**Source:**
○ ○ ○ ○ ○ ○ ○
In [None]:
# Here I am loading the required packages, to run the code
import cv2
import numpy as np
from ultralytics import YOLO
from collections import defaultdict

In [None]:
# Here I specify the path to the best weights from our main model, YOLOv11
model_path = r"C:\Users\rasmn\Desktop\Speciale\YOLO\runs_YOLO11\train\weights\best.pt"

# I specify the path to the first test image, since the model performed well on the unaltered version
image_path = "test_image1.jpg"

# I specify the output path, but I need to manually change it depending on which of the three configurations I choose further down.
output_path = "whiteout_mirrored_output.jpg"
#output_path = "green_mirrored_output.jpg"
#output_path = "flipped_green_mirrored_output.jpg"

# Specify which model to use, in this case our fine-tuned YOLOv11 model.
model = YOLO(model_path)
# Load the original image
original_img = cv2.imread(image_path)

# Load the height and width of the image
h, w = original_img.shape[:2]

# Use the fine-tuned model to detect the symbols on the page at a resolution of 2000 (while maintaining the aspect ratio as descriped in the thesis)
results = model.predict(source=image_path, imgsz=2000)

# Unpacks the bounding boxes from the results, moves the data from GPU to CPU and converts it to a numpy array
boxes = results[0].boxes.xyxy.cpu().numpy()

# Create an empty black mask of the same dimensions as the image
mask = np.zeros((h, w), dtype=np.uint8)

# For each bounding box, set the corresponding region in the mask to white so that we can later extract the symbols
for box in boxes:
    x1, y1, x2, y2 = map(int, box)
    mask[y1:y2, x1:x2] = 255

### FOR THE WHITE BACKGROUND REPLACE bg_color AND colored_bg WITH THIS LINE. CHANGE OUTPUT PATH AND BACKGROUND AS WELL ###

#white_bg = 255 * np.ones_like(original_img)

### FOR THE GREEN BACKGROUND REPLACE white_bg WITH THESE TWO LINES. CHANGE OUTPUT PATH AND BACKGROUND AS WELL ###

# Define the RGB color for the background, here I used an online tool to tell me the RBG value of the background in the original image
bg_color = [99, 123, 113]

# We can then use this to create a full background image filled with the chosen color
colored_bg = np.full_like(original_img, bg_color)

# Extract only the parts of the original image that fall inside the mask (symbols)
foreground = cv2.bitwise_and(original_img, original_img, mask=mask)
○ ○ ○ ○ ○ ○ ○
**Collected data:**
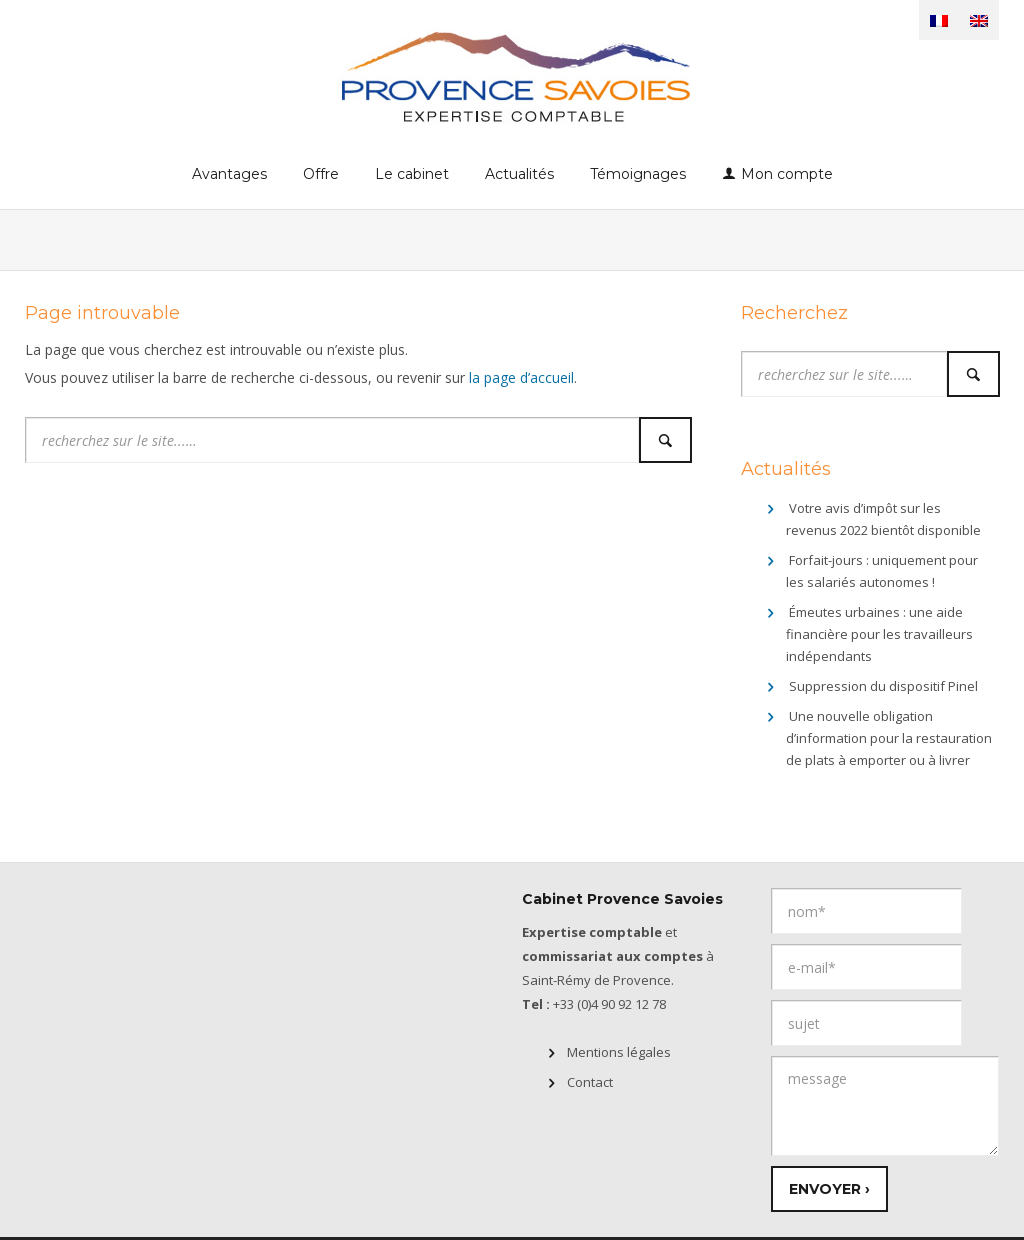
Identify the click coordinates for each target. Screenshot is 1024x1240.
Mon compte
○ ○ ○ ○ ○ ○ ○
**Tasks:**
[a] In the YOLO symbol-detection script, what image size is passed to the model when it predicts the symbols?
[b] Rewrite the YOLO symbol-detection script from "# Unpacks the" to "255 * np.ones_like(original_img)", replacing "GPU" with "graphics processor".
[c] Continue the YOLO symbol-detection script from where it stops.

**Answer set:**
[a] 2000

[b]
# Unpacks the bounding boxes from the results, moves the data from graphics processor to CPU and converts it to a numpy array
boxes = results[0].boxes.xyxy.cpu().numpy()

# Create an empty black mask of the same dimensions as the image
mask = np.zeros((h, w), dtype=np.uint8)

# For each bounding box, set the corresponding region in the mask to white so that we can later extract the symbols
for box in boxes:
    x1, y1, x2, y2 = map(int, box)
    mask[y1:y2, x1:x2] = 255

### FOR THE WHITE BACKGROUND REPLACE bg_color AND colored_bg WITH THIS LINE. CHANGE OUTPUT PATH AND BACKGROUND AS WELL ###

#white_bg = 255 * np.ones_like(original_img)

[c]
# We can then combine the chosen background color with the inverted mask to fill the non-symbol areas, either with white or green
background = cv2.bitwise_and(colored_bg, colored_bg, mask=255 - mask)
#background = cv2.bitwise_and(white_bg, white_bg, mask= 255- mask)

# We can then combine the foreground (which should be our labels) with the new background in a new image
new_img = cv2.add(foreground, background)

# The cv2.flip function is used to mirror the image to differentiate it further 
mirrored_img = cv2.flip(new_img, 1)

# Optional addition of a vertical flip to further test generalization
flipped_img = cv2.flip(mirrored_img, 0)

# Finally we save the new image, based on the settings we chose, with to the specified name/folder
#cv2.imwrite(output_path, mirrored_img)
cv2.imwrite(output_path, flipped_img)
print(f"Saved the new image to: {output_path}")

# The following sections do exactly the same thing, but they are simply set up to run each of the image variations. As such only one of these will be commented, but the comments are relevant for all three. Any code repeated from the previous section will also not be commented.

In [None]:
# Loading the packages and code required to run the following code brackets without having to run the above code again
from ultralytics import YOLO
from collections import defaultdict

model = YOLO("runs_YOLO11/train/weights/best.pt")

In [None]:
results_new = model.predict(source="whiteout_mirrored_output.jpg", imgsz=2000)

# Shows the image with all the bounding boxes our model was able to detect, along with their associated confidence score/label.
results_new[0].show()

# Create an empty dictionary of where every key has an empty list as default value, since we want to sum all confidence scores across each class.
class_confidences = defaultdict(list)

# Loop through each of the bounding boxes in the results variable 
for box in results_new[0].boxes:

    # Save the class id associated with the bbox (as an integer, since it is 0 or 1)
    cls_id = int(box.cls[0])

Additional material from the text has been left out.